** START ARTICLE **
Arago finds new physics with a compass (1824)

One of the challenges of doing physics outreach is that there are so many cool phenomena which simply can’t be demonstrated in an eye-catching way, because they are too small, too subtle, or too complicated.  So whenever I find a demo that really has a “WOW!” factor to it, I treasure it.

A perfect example of this is a demonstration of what are known as eddy currents, which can be done with a simple copper pipe and a neodymium magnet that fits easily inside it. I took the following video a few days back:

Isn’t this the coolest thing? The magnet seems to float down the tube, only occasionally touching the walls of the pipe, seeming to defy gravity.

The phenomenon is cool, and the way it was discovered is also fascinating: it was first observed by the Most Interesting Physicist in the World™, François Arago, using an ordinary compass!  It is one of those remarkable discoveries that is, however, largely unknown to most physicists, much less the general public — I only came across a chance mention of it recently that led me to explore further. In this post I want to look at both the physics and the history — and the arguments that followed.

Let’s start with the explanation of eddy currents first; this will, unsurprisingly, also involve a bit of a discussion of the history of electricity and magnetism.  Before the 19th century, electricity and magnetism were largely considered independent phenomena.  Magnetism was connected with compasses and bar magnets and north and south poles, and electricity was associated with lightning and static shocks and making frog legs jump.  But, in 1820, the Danish physicist Hans Christian Oersted discovered that an electric current could make a compass move, thus demonstrating that electrical currents are a source of magnetism!  The story behind this discovery is a fascinating one that I’ve blogged about at length in the past.

In modern terms, we now say that moving electric charges, such as a current which we label I, produces a magnetic field that circulates around it; we label the magnetic field as B.  The fields around a current in a long straight wire may therefore be visualized as shown below.

It did not take very long for researchers to wonder if the opposite might be true: could magnetism somehow generate electricity, just as electricity generates magnetism?  This question was answered in the affirmative by British chemist and physicist Michael Faraday in 1832, after a thorough and ingenious series of experiments.

What Faraday found is that a changing magnetic field results in a circulating electric field; this is roughly illustrated below.

If we imagine a magnetic field pointing upwards, as shown in the figure, as we increase or decrease the field, a circulating electric field E is produced.  As illustrated in the figure, the field circulates around the magnetic field, with the direction of circulation — clockwise or counterclockwise — depending on whether the field is increasing or decreasing.

But what determines the direction the electric field circulates? Let us imagine that our electric field is actually circulating inside a wire, so that it produces an electrical current, as shown in the first picture below.  These magnetism-induced currents are what are referred to as eddy currents.

But that electric field creates a new magnetic field, shown in blue in the second picture above, that opposes the change in the  magnetic field!  This outcome is built into Faraday’s law: any electric field created by a changing magnetic field rotates in such a way that it would create a magnetic field that resists the change.  This observation was first made by the physicist Heinrich Friedrich Emil Lenz in 1834, and is consequently known as Lenz’s law.  It is used by physicists to this day as an easy way to figure out which way the induced electric field points when doing calculations related to Faraday’s law.
** END ARTICLE **
** START INFORMATION PROVIDED **
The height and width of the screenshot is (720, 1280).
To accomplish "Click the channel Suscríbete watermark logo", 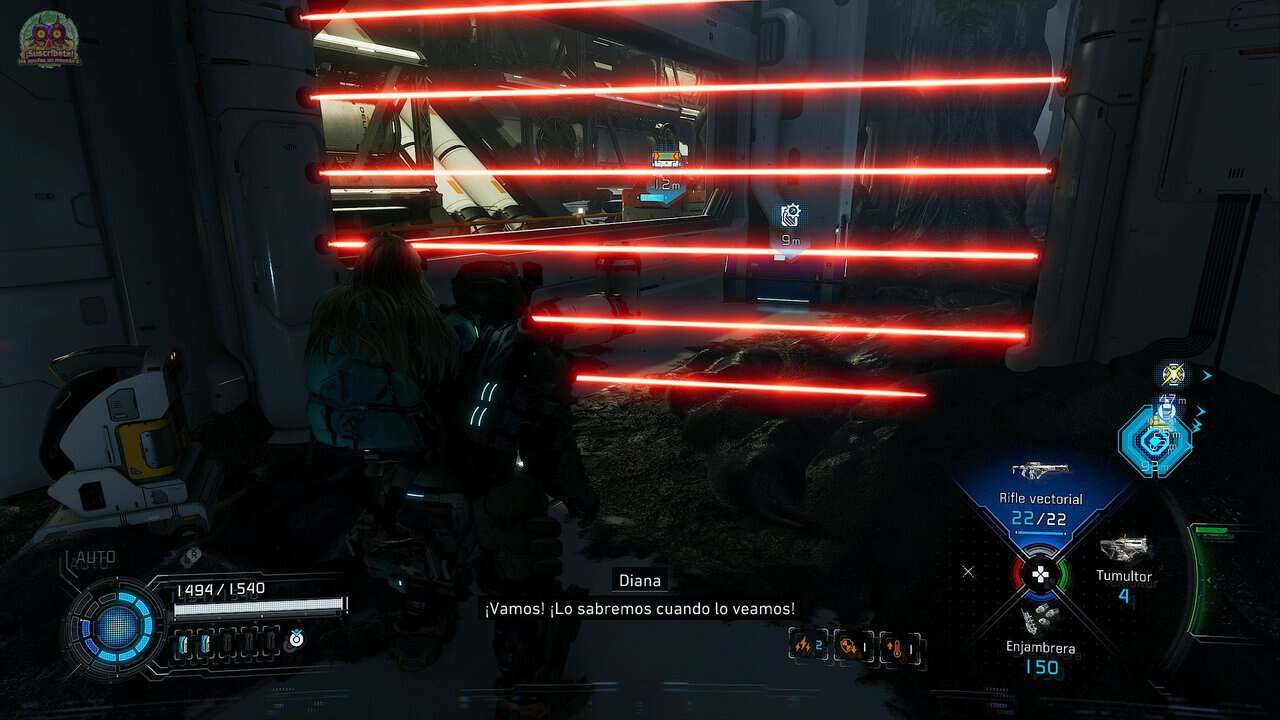I will pos(49,40).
** END INFORMATION PROVIDED **
◆ TASK DESCRIPTION ◆
Render into Spanish the following sentence from the article on eddy currents above: "Before the 19th century, electricity and magnetism were largely considered independent phenomena."

◆ THE ANSWER ◆
Antes del siglo XIX, la electricidad y el magnetismo se consideraban en gran medida fenómenos independientes.